The area is divided in almost 20 blocks with dozens of tin made houses each. In average, there’s one bathroom for every 8 houses, and some 20.000 people living with US$1 a day. It’s not hard to imagine that a place like this is home to gangs and violence, and if conditions are bad for people they’re worse for dogs. There are more domestic animals than people in Blikkiesdorp. They’re poorly fed, dehydrated, host to many diseases and full capable of breeding, which escalates the problem by the day. Most of the dogs are of mixed breeds, and the only purebred dogs found are pitbulls that are used in illegal dog fights.
To fight these problems, Rosie and three friends (Dinielle Stöckigt, Clarina Hanekom and Nikki Botha) started Tin Can Town, a non profit rescue organization that survives only through donations, and 90% of them come from abroad. They use every cent on food and treatment for the animals since operational costs are paid from their own pockets.
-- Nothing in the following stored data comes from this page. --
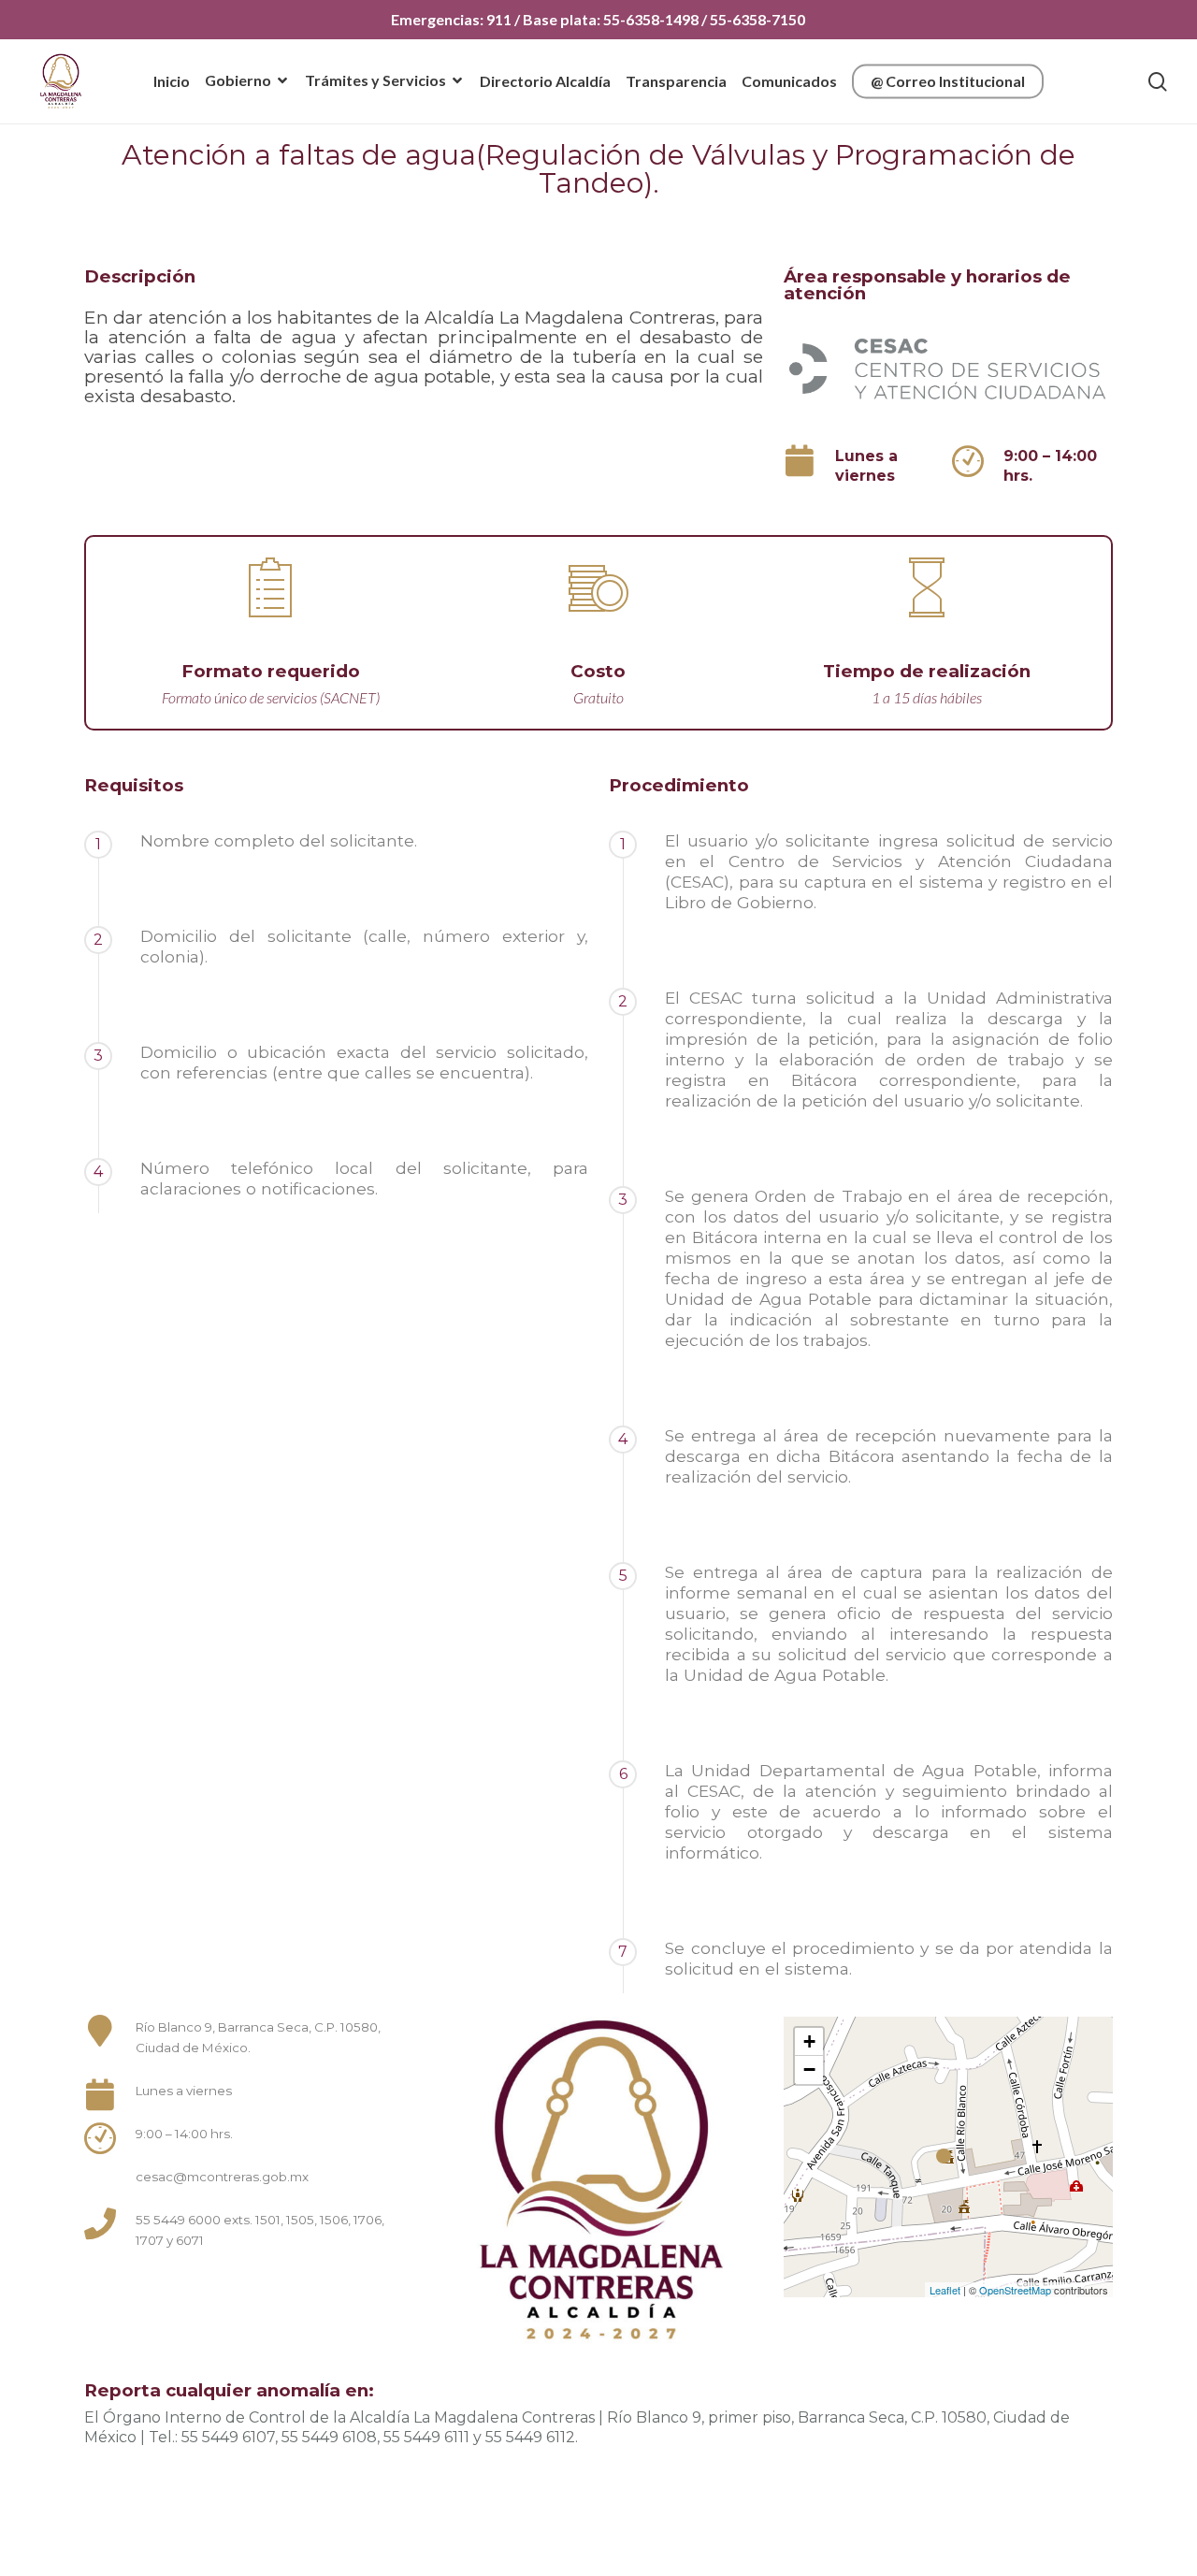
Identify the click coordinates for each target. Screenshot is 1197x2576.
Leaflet (945, 2289)
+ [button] (809, 2041)
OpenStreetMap (1015, 2289)
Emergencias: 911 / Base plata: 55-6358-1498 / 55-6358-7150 (598, 19)
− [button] (809, 2069)
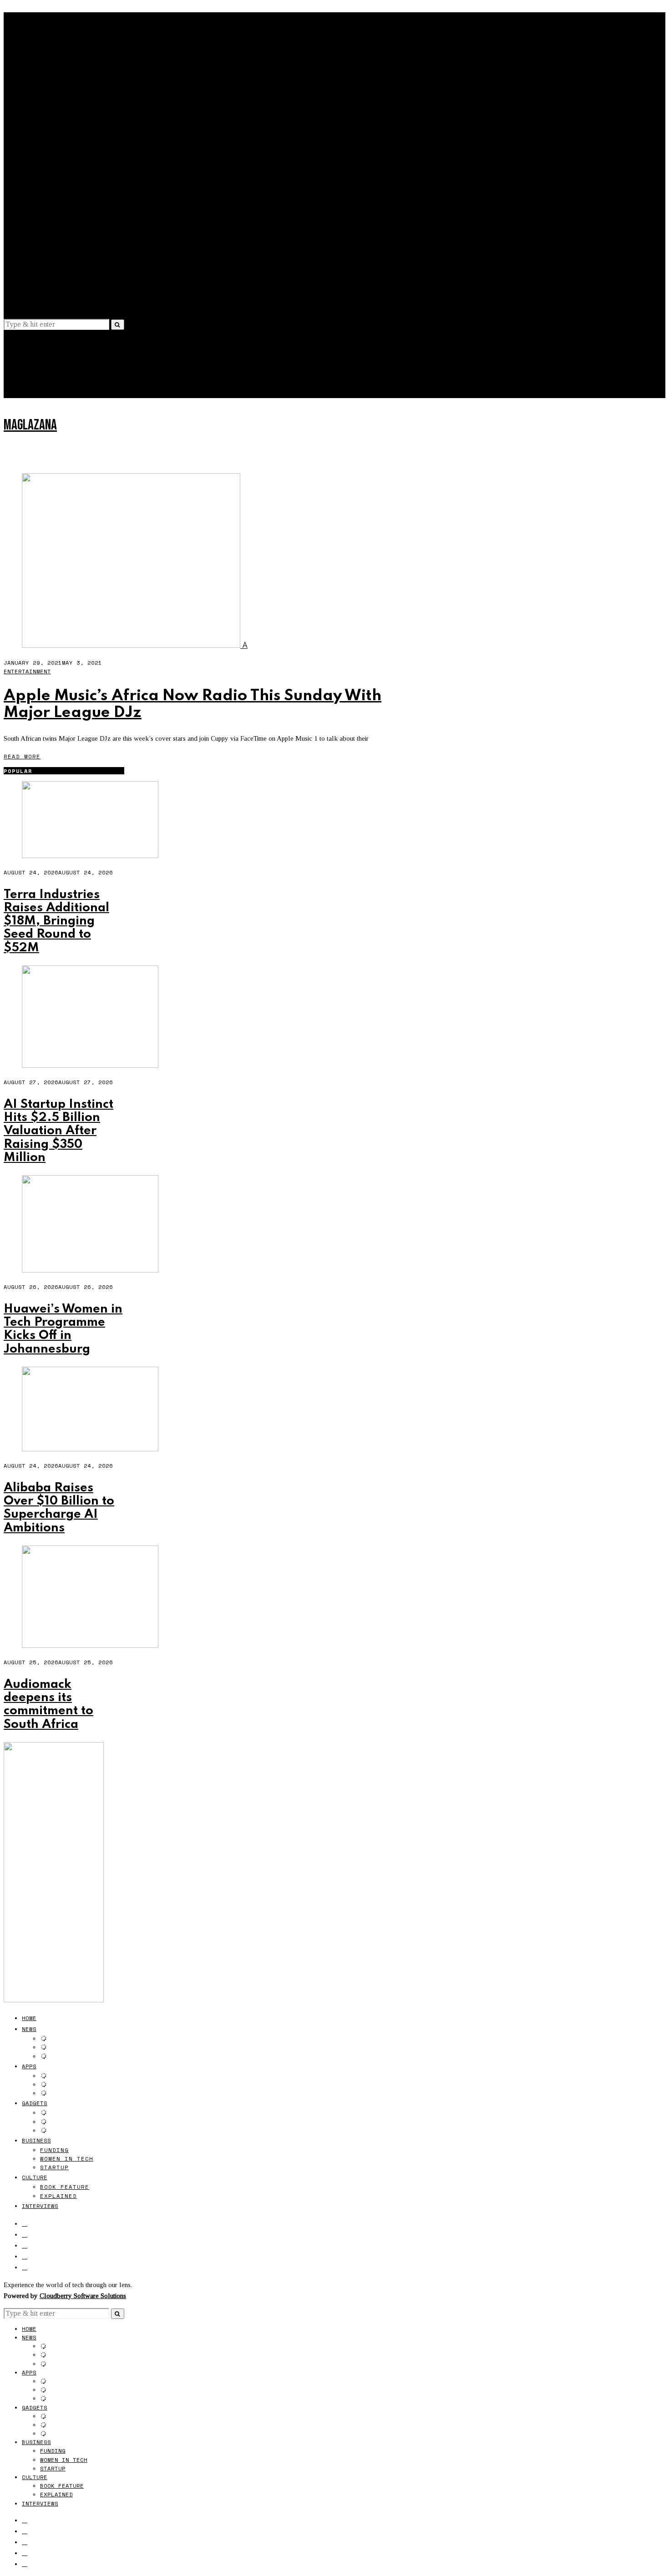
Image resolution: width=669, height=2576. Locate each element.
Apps (29, 94)
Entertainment (27, 671)
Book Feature (64, 215)
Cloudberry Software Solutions (83, 2295)
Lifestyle (34, 381)
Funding (54, 178)
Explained (58, 223)
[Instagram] (24, 273)
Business (36, 168)
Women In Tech (66, 186)
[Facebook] (24, 251)
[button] (117, 324)
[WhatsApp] (24, 294)
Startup (54, 195)
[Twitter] (24, 262)
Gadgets (34, 131)
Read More (22, 756)
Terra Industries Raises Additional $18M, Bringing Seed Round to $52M (56, 921)
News (29, 57)
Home (29, 46)
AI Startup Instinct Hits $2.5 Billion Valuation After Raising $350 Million (58, 1131)
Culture (34, 205)
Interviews (40, 233)
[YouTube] (24, 284)
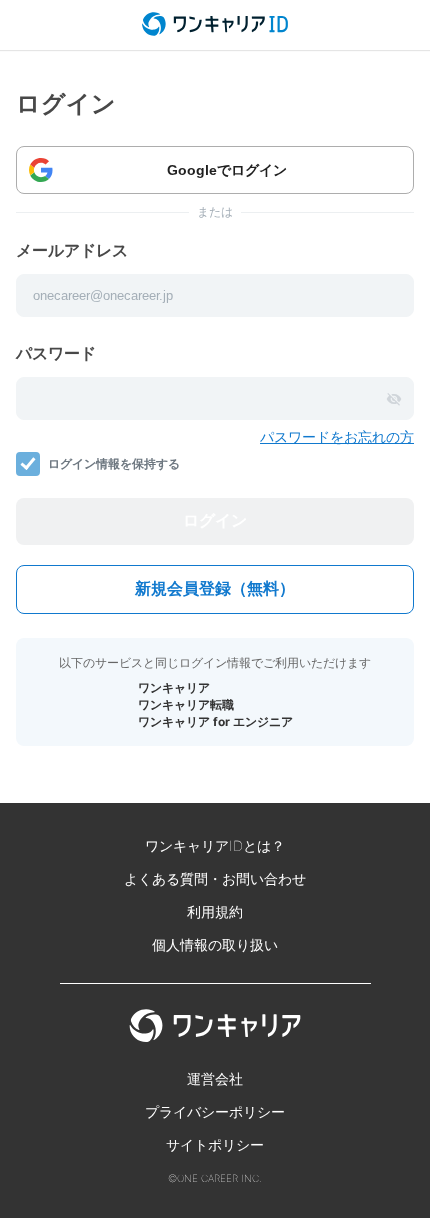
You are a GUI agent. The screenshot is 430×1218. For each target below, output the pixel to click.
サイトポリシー (215, 1144)
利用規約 (215, 911)
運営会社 (215, 1078)
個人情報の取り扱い (215, 944)
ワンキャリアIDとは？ (215, 845)
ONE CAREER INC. (219, 1178)
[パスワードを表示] (394, 399)
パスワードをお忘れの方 (337, 436)
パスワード (56, 353)
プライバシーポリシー (215, 1111)
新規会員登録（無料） (215, 588)
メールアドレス (72, 250)
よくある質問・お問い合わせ (215, 878)
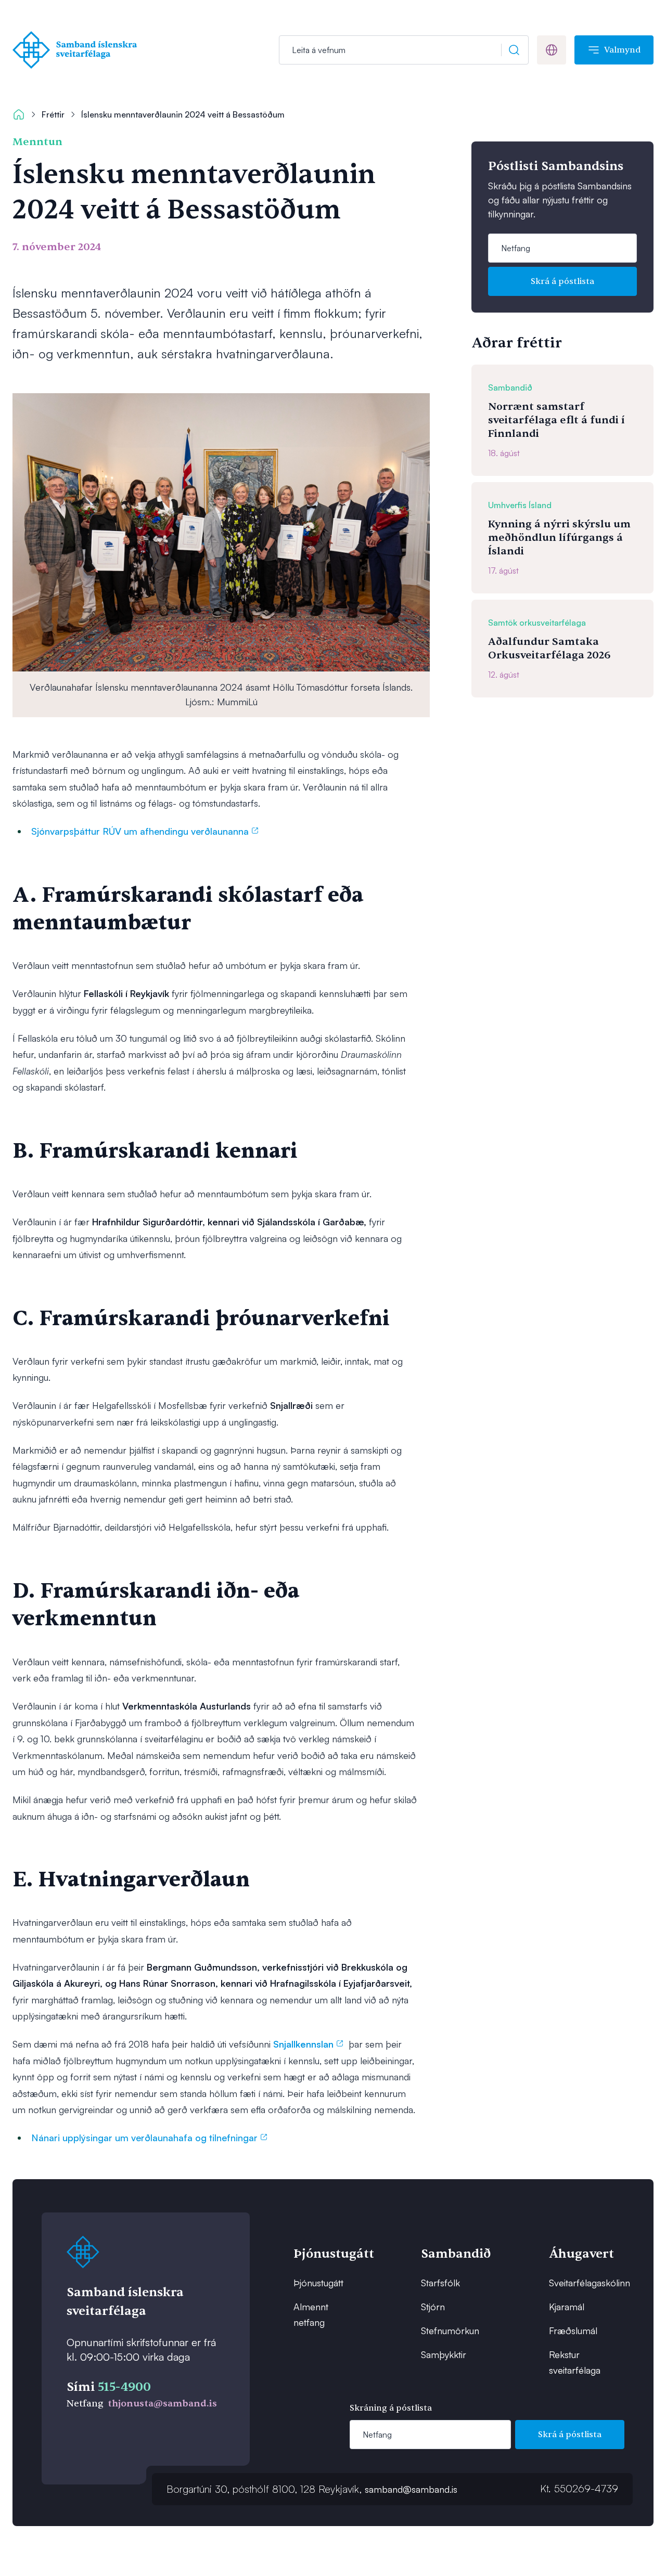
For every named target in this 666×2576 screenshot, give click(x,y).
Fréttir (53, 114)
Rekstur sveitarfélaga (574, 2362)
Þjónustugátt (318, 2282)
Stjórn (433, 2306)
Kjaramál (566, 2306)
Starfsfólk (440, 2282)
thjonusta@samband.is (162, 2404)
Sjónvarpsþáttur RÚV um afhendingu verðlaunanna (140, 831)
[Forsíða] (77, 50)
The organization counts with some volunteer help every week to see between 150 and 250 animals. These animals are dipped, fed, vaccinated and treated while the sick and injured are taken to the vet clinic. But things don’t always go peacefully. Tin Can Town volunteers have been robbed while taking care of dogs, and very often you see these tough women arguing with intimidating men for the sake of the animals.
The houses in this township are too small for the families that live there, so dogs usually stay outside even when it’s raining. So Tin Can Town investigates dog owners to provide kennels for dogs that have been spayed and neutered, and will make good use of a nice and comfortable place to sleep. They use handy help from local kids to find their way in the maze of houses, and to alert if danger is on the way while kennels are being delivered.
Blikkiesdorp is located next to an airport, and there’s a government plan to remove the houses and incorporate the area to the airport. If that happens, many animals will be abandoned, so Rosie is racing against time to deal with the dogs and cats situation there before this plan becomes a reality.
When Rosie is not doing work for the organization she still works for animals. The vet clinic she manages is the same that provides discounted prices on medicine and treatment for dogs and cats she rescues. The clinic is also the workplace for other Tin Can Town’s volunteers showing that animal lives are also their lives.
The organization’s work doesn’t stop there. Many rescued animals can’t go back to Blikkiesdorp because they’d face the same problems over and over again, so Rosie and her friends foster them until they find a nice and permanent home. The introduction to a new home needs to go very smoothly to fit Tin Can Town’s standards, and that’s why they use Justine 's help, a volunteer animal behaviouralist.
This story was documented on February and March, 2017.